Page text:

==================================================

Train machine learning models using Amazon Keyspaces as a data source

Many applications meant for industrial equipment maintenance, trade monitoring, fleet management, and route optimization are built using open-source Cassandra APIs and drivers to process data at high speeds and low latency. Managing Cassandra tables yourself can be time consuming and expensive. Amazon Keyspaces (for Apache Cassandra) lets you set up, secure, and scale Cassandra tables in the AWS Cloud without managing additional infrastructure.

In this post, we’ll walk you through AWS Services related to training machine learning (ML) models using Amazon Keyspaces at a high level, and provide step by step instructions for ingesting data from Amazon Keyspaces into Amazon SageMaker and training a model which can be used for a specific customer segmentation use case.

AWS has multiple services to help businesses implement ML processes in the cloud.

AWS ML Stack has three layers. In the middle layer is SageMaker, which provides developers, data scientists, and ML engineers with the ability to build, train, and deploy ML models at scale. It removes the complexity from each step of the ML workflow so that you can more easily deploy your ML use cases. This includes anything from predictive maintenance to computer vision to predict customer behaviors. Customers achieve up to 10 times improvement in data scientists’ productivity with SageMaker.

Apache Cassandra is a popular choice for read-heavy use cases with un-structured or semi-structured data. For example, a popular food delivery business estimates time of delivery, and a retail customer could persist frequently using product catalog information in the Apache Cassandra Database. Amazon Keyspaces is a scalable, highly available, and managed serverless Apache Cassandra–compatible database service. You don’t need to provision, patch, or manage servers, and you don’t need to install, maintain, or operate software. Tables can scale up and down automatically, and you only pay for the resources that you use. Amazon Keyspaces lets you you run your Cassandra workloads on AWS using the same Cassandra application code and developer tools that you use today.

SageMaker provides a suite of built-in algorithms to help data scientists and ML practitioners get started training and deploying ML models quickly. In this post, we’ll show you how a retail customer can use customer purchase history in the Keyspaces Database and target different customer segments for marketing campaigns.

K-means is an unsupervised learning algorithm. It attempts to find discrete groupings within data, where members of a group are as similar as possible to one another and as different as possible from members of other groups. You define the attributes that you want the algorithm to use to determine similarity. SageMaker uses a modified version of the web-scale k-means clustering algorithm. As compared with the original version of the algorithm, the version used by SageMaker is more accurate. However, like the original algorithm, it scales to massive datasets and delivers improvements in training time.

==================================================

Data:

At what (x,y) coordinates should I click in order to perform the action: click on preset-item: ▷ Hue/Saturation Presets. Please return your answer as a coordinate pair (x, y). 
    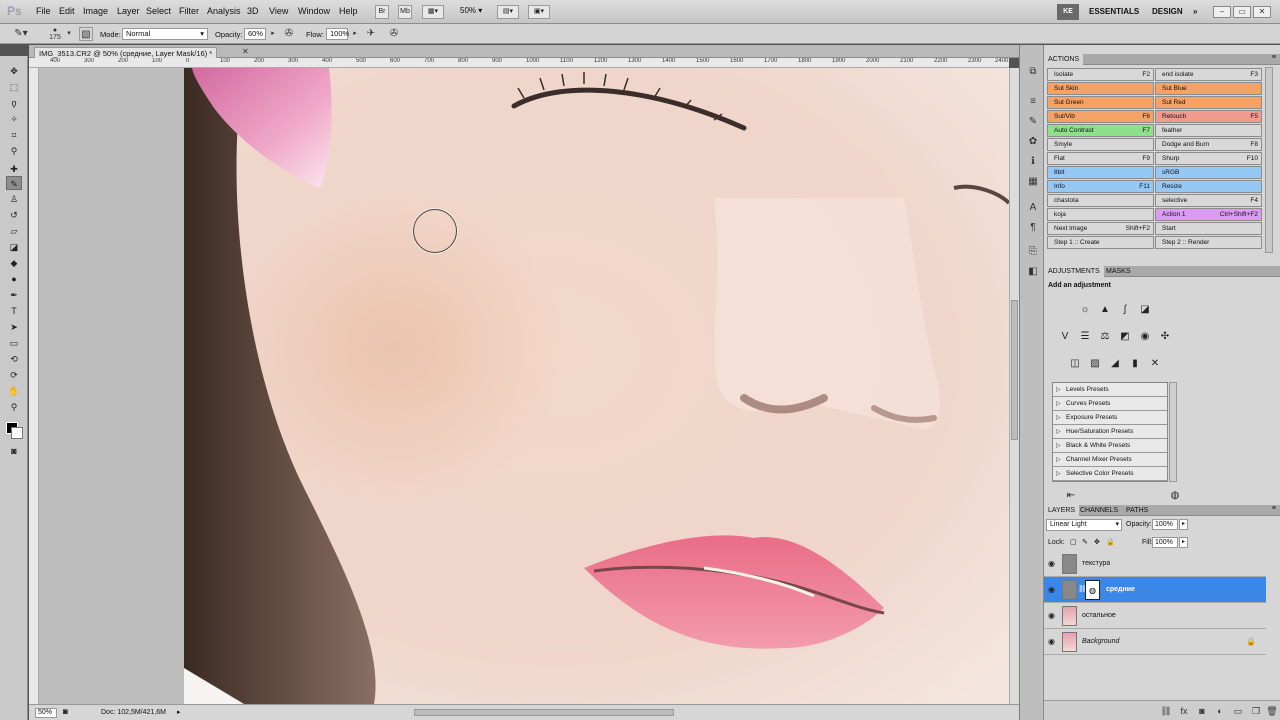
    Looking at the image, I should click on (1110, 432).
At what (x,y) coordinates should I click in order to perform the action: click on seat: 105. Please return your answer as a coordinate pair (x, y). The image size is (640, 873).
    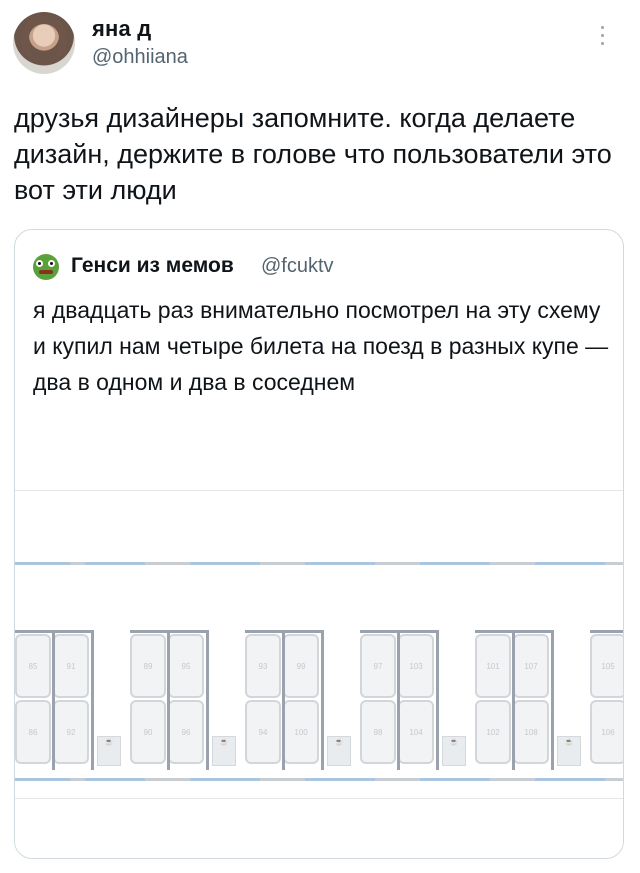
    Looking at the image, I should click on (606, 666).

==================================================

Using the information:
- a) From the Amazon Keyspaces article, return the part that opens with the words containing "AWS ML Stack" and closes with "productivity with SageMaker.".
- b) Say whether each statement agrees with the Amazon Keyspaces article, answering yes or no and quoting the deciding words: (i) SageMaker sits in the middle layer of the AWS ML Stack. (ii) With Amazon Keyspaces, you must provision and patch your own servers. (iii) The k-means version used by SageMaker is less accurate than the original algorithm.

Exercise solutions:
- a)
AWS ML Stack has three layers. In the middle layer is SageMaker, which provides developers, data scientists, and ML engineers with the ability to build, train, and deploy ML models at scale. It removes the complexity from each step of the ML workflow so that you can more easily deploy your ML use cases. This includes anything from predictive maintenance to computer vision to predict customer behaviors. Customers achieve up to 10 times improvement in data scientists’ productivity with SageMaker.

- b)
(i) Yes: "In the middle layer is SageMaker"
(ii) No: "You don’t need to provision, patch, or manage servers"
(iii) No: "As compared with the original version of the algorithm, the version used by SageMaker is more accurate."